On September 14, 2017, the New York Public Service Commission (“PSC” or the “Commission”) issued an Order on Phase One Value of Distributed Energy Resources, which finalizes the Value of Distributed Energy Resources (“VDER”) Phase One Value Stack, as originally articulated in the Commission’s March 9, 2016 VDER Phase One Order. This milestone represents a major step toward moving beyond net energy metering (“NEM”) to articulate a refined valuation methodology for Distributed Energy Resources (“DER”) which recognizes the unique values DER provides to the grid.

The Commission’s September 14, 2017 Order approved, among other things, a modified version of the utilities’ Value Stack Implementation Plans, which describe how each utility intends to implement the Value Stack of VDER Phase One. The Implementation Plans include, among other things, methods of calculating compensation methodologies for the Demand Reduction Value (“DRV”) and Locational System Relief Value (“LSRV”) – both of which are components of the Value Stack intended to compensate DER for the value of avoided distribution-level infrastructure costs. The Commission directed the utilities to fix a project’s DRV for three years following interconnection, to be updated every three years thereafter for the remainder of the compensation term to reflect actual reductions in utility costs. Similarly, the Commission directed the utilities to fix a project’s LSRV for 10 years following interconnection, to ensure developer predictability. The Commission noted that more refined valuation methodologies for DRV and LSRV will be developed during the Phase Two VDER process.
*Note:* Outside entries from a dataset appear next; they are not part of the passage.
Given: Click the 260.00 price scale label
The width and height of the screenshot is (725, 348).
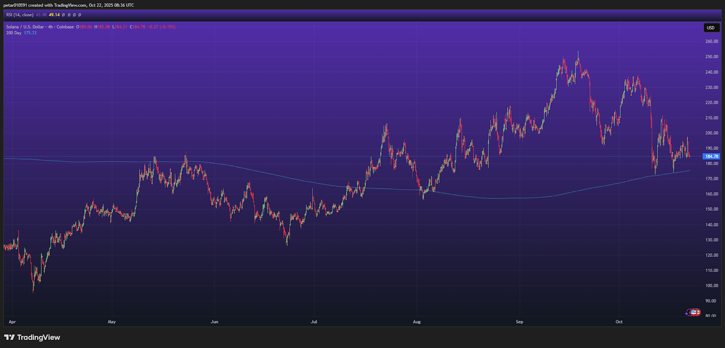Looking at the screenshot, I should 711,41.
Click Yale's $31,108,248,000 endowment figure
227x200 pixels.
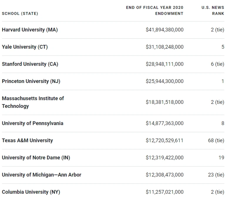click(x=164, y=47)
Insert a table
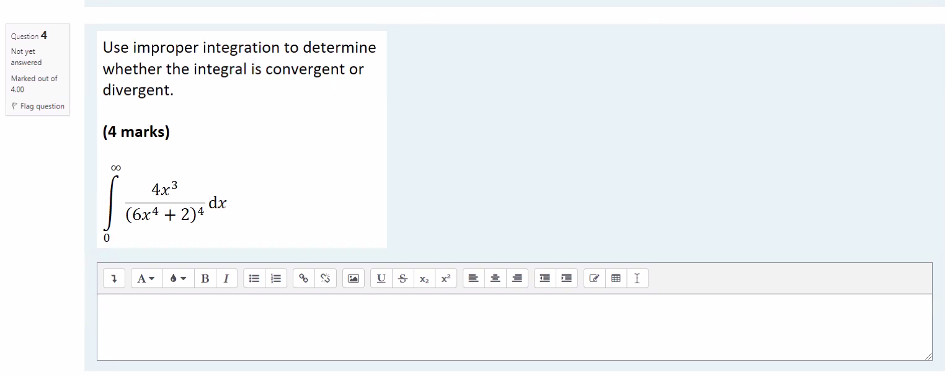947x375 pixels. pos(615,278)

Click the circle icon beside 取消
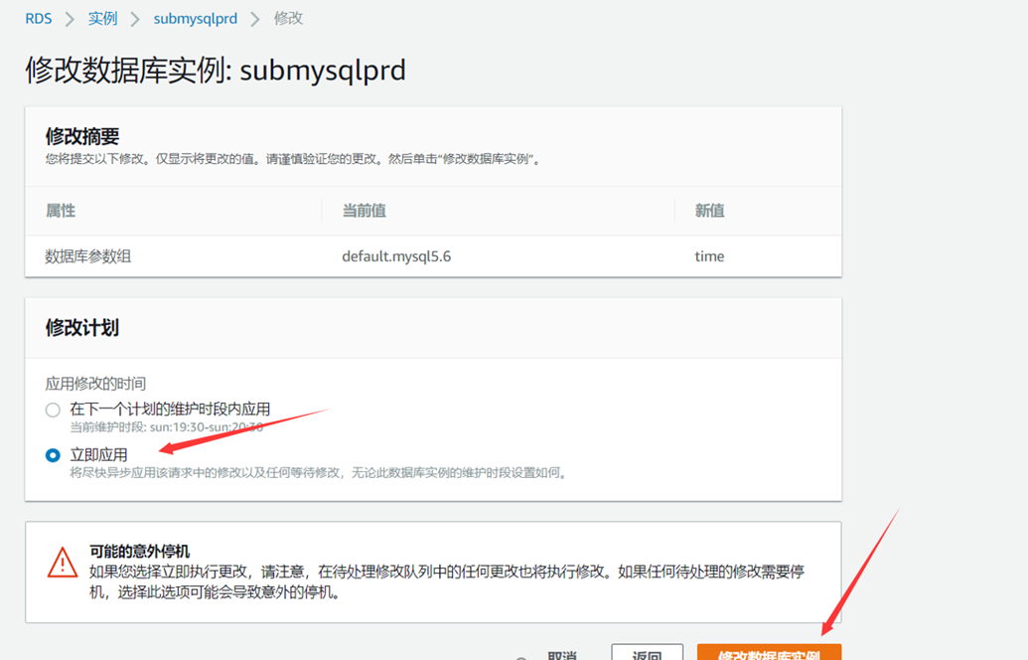pos(520,655)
In addition to approving the utilities’ Value Stack Implementation Plans, the Commission addressed a number of other unresolved Value Stack issues such as compensation for storage paired with DER and the process for setting the environmental compensation component of the Value Stack. In the Commission’s March 9, 2016 VDER Phase One Order, the Commission determined that storage paired with DER should be eligible for NEM (for mass-market on-site projects) or Value Stack compensation, but directed staff to further work with stakeholders to address concerns about uneconomic arbitrage and environmental value compensation for re-injected energy that may not have been originally clean. The Commission commented on the utilities’ proposal to prevent non-renewable injections from receiving environmental value compensation , noting that the proposal required further analysis, particularly on the technical aspects of how DER providers can demonstrate controls to ensure storage is charged exclusively with clean energy from eligible DER.

Beyond the environmental value issue, there are other issues that must be addressed before Value Stack compensation of storage can be fully implemented, such as determining how storage is treated in the Standard Interconnection Requirements (“SIR”), technical and performance requirements, and how to determine the nameplate capacity of a paired system. To resolve those outstanding issues, the Commission directed staff to file proposed changes to the SIR and related recommendations by December 20, 2017 for public comment.
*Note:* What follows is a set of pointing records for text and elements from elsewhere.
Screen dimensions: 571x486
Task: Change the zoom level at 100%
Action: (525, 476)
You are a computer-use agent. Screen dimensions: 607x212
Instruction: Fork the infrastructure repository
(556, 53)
The Commission’s September 14, 2017 Order also clarified an important issue related to the environmental compensation component of the Value Stack (the “E Value”). The Commission decided to fix the E Value rate based on the Renewable Energy Credit (“REC”) price at the time a developer makes the 25 percent interconnection payment, or when the interconnection agreement is signed if no such payment is required.

Finally, the Commission also took this opportunity to lay the groundwork for expanding the size of solar projects from the current cap of 2 MW to 5 MW. The Commission acknowledged that solar developers often subdivide land into multiple adjacent 2 MW segments to stay within the cap, and noted that this complicates the development process. By expanding the project size to 5 MW, the Commission hopes to decrease development costs and spur competition in the solar market. However, before the Commission makes a final determination on the policy and rules for projects larger than 2 MW, the Commission is requesting comments on a series of questions related to eligibility and compensation. These questions include, among other things, whether the capacity limit should be increased only for particular technologies or project types, and whether existing projects should be permitted to opt-in and/or expand their capacity. The Commission requests responses from stakeholders by November 20, 2017, which will allow the Commission to make a final determination by early 2018.

With this refined valuation mechanism, the Commission hopes that developers will be incentivized by accurate pricing to spur prudent development in key locations to assist New York in meeting its ambitious clean energy goal of generating 50 percent of its electricity from renewables by 2030 and the companion goal of reducing carbon emissions 40 percent by 2030.